By the mid 1970's, news reports sensationalizing the combination made it even more popular. It was found that poor Heroin addicts were using Medicaid to get free prescriptions of Pentazocine and Tripellenamine (sometimes in the same visit) to inject at their leisure. This realization led to a decline in prescribing these two drugs. A number of deaths and horrible health consequences from injection of Pentazocine + Tripellenamine eventually lead to the manufacturer of Talwin to introduce the first Opioid + Antagonist combination pill to dissuade people from injecting them: Talwin NX- Pentazocine & Naloxone.

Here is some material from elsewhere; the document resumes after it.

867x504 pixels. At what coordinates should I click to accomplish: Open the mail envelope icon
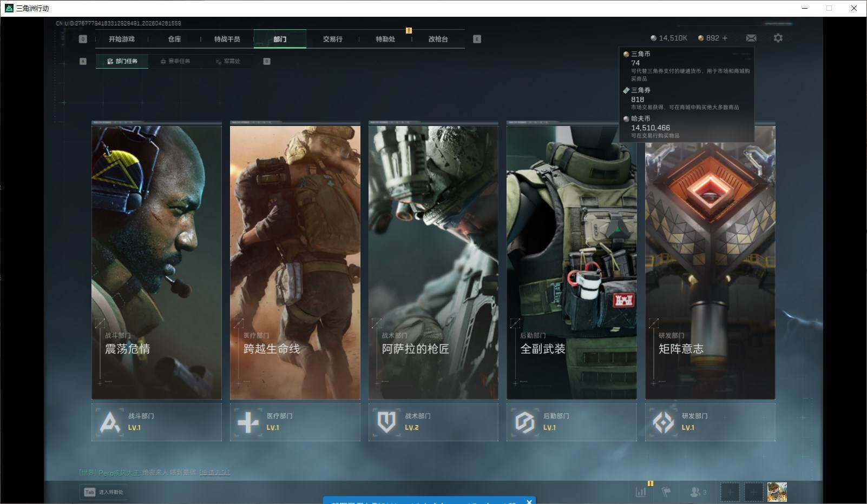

By the early 1980's, newer generation Anti-Histamines were being used in place of Tripellenamine, and Talwin-NX had all but replaced plain Talwin. These events ended the fad that was T's & Blues.
 
Real interesting read. I was always curious about those. I only knew bits and pieces about T's and Blues because when I was in detox two years ago some old guy told me about that shit. This filled in the gaps for me.
 
It's such a trip thinking about drug use before the internet. I mean, I have plenty of friends that get drug knowledge only from High Times and word-of-mouth (the same people that are scared of OC, but turn into Percocet Monsters when it comes around). But, I have to wonder if I'd be using beer and cigs exclusively if born in the 1970s.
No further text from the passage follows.